Unfit At Any Speed

Chaos Monkey

President* Trump is doubling down on one of the most bizarre weeks he’s had in office (King of Israel and The Chosen One being key moments). Today he is busy embarrassing America on the world stage at the G-7 meeting in France, being Putin’s errand boy arguing for Russia to be re-included in the meeting despite its being kicked out for invading Crimea. And he is trying to claim other world leaders are asking him, “Why the American media hates your country so much. Why are they rooting for it to fail?” But it’s probably just all the unborn chicken voices in his head.
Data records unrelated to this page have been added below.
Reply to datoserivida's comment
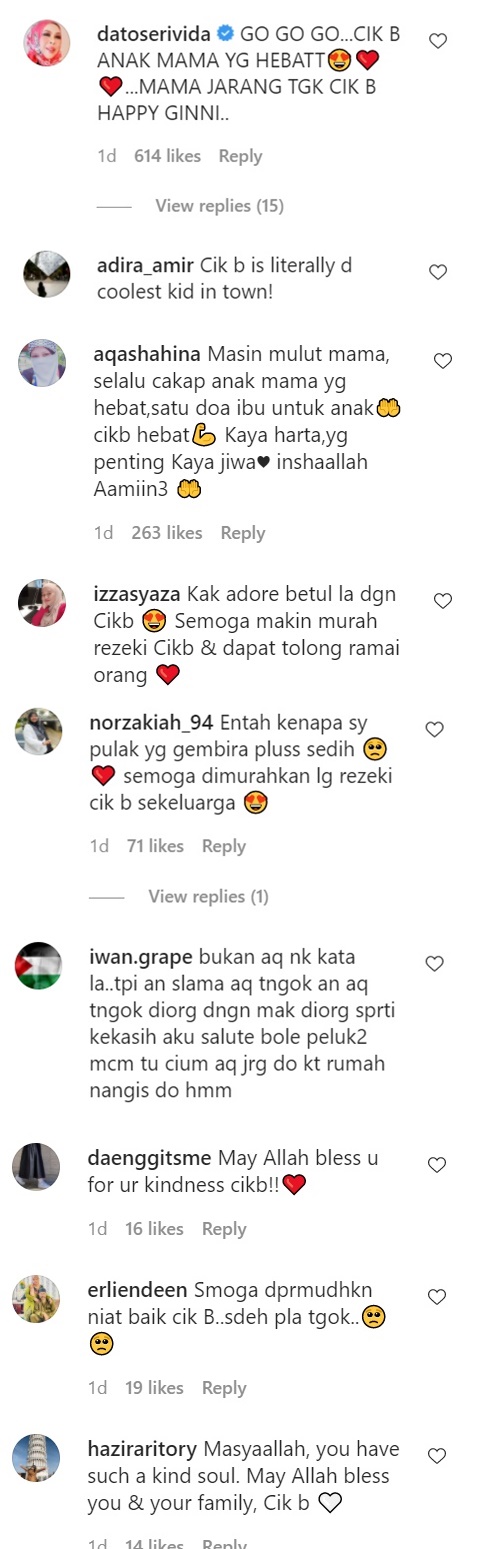 [x=240, y=156]
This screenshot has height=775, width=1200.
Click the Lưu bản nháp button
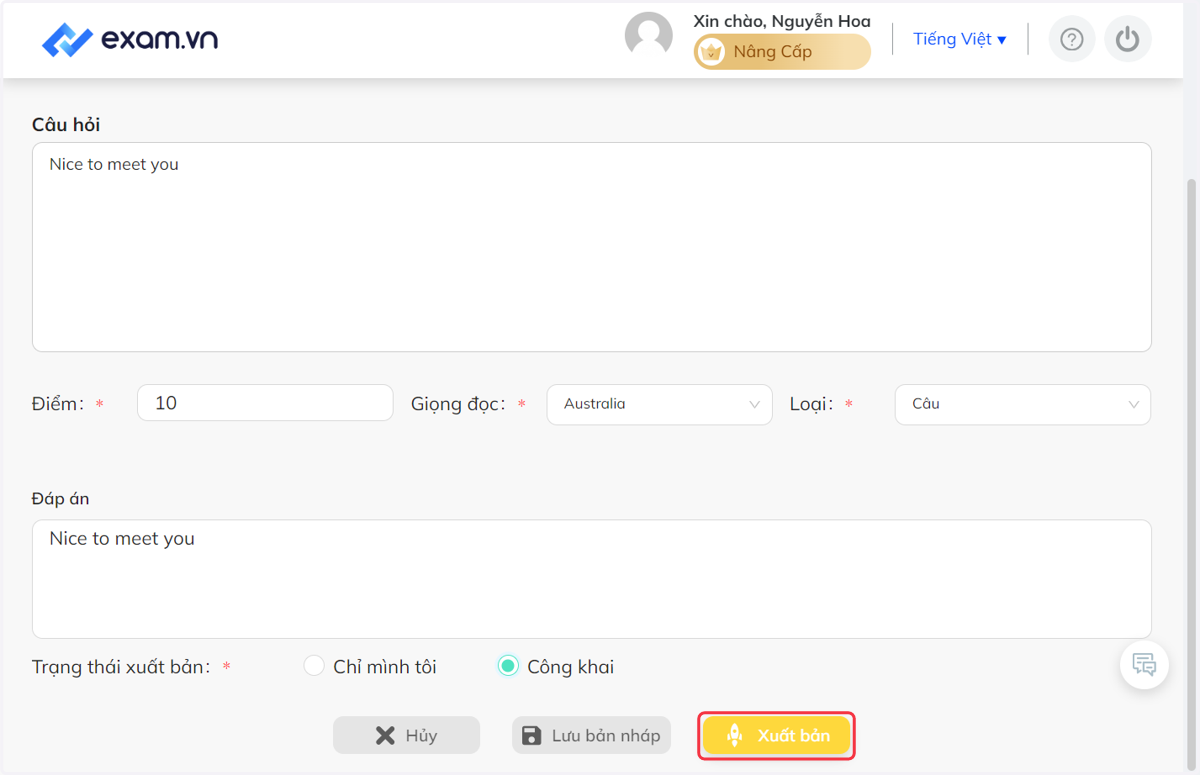coord(592,736)
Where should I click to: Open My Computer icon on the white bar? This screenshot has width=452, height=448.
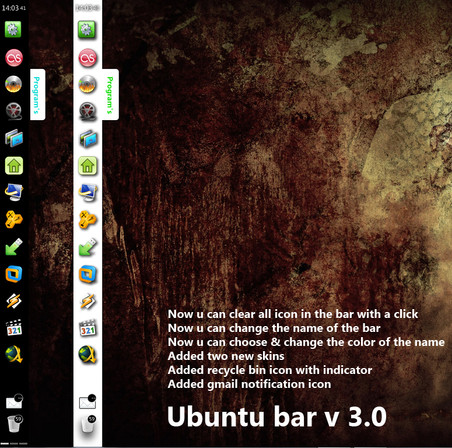click(x=88, y=193)

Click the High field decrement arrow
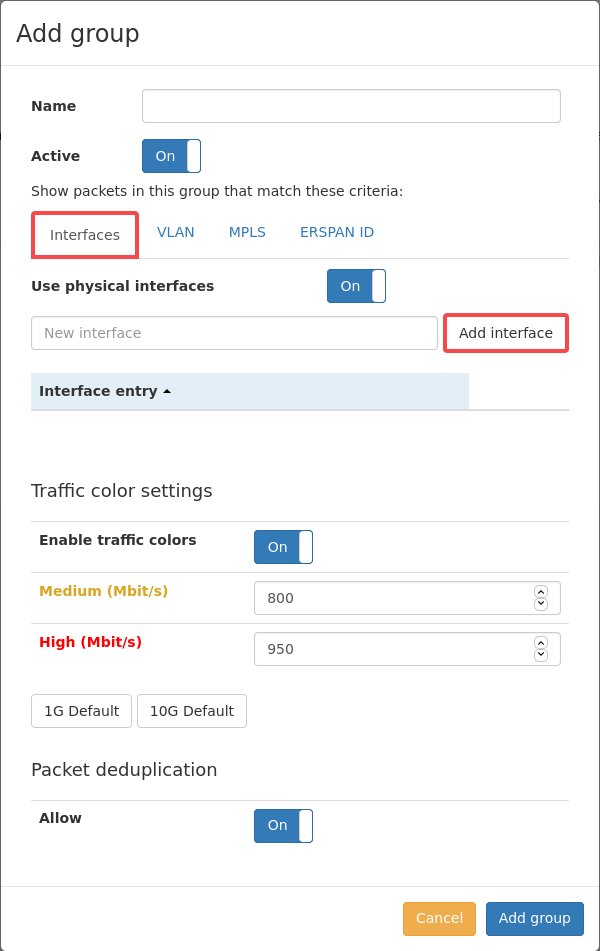pos(541,655)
Coming on the heels of Trump’s remarks on his trade war with China on Friday that sent markets into a tailspin, the Disruptor in Chief has been even more erratic than usual, prompting James Fallows to write a piece for The Atlantic called “If Trump were an Airline Pilot,” examining how if Trump were in any number of regular jobs of responsibility and exhibited his recent behavior he would likely be removed.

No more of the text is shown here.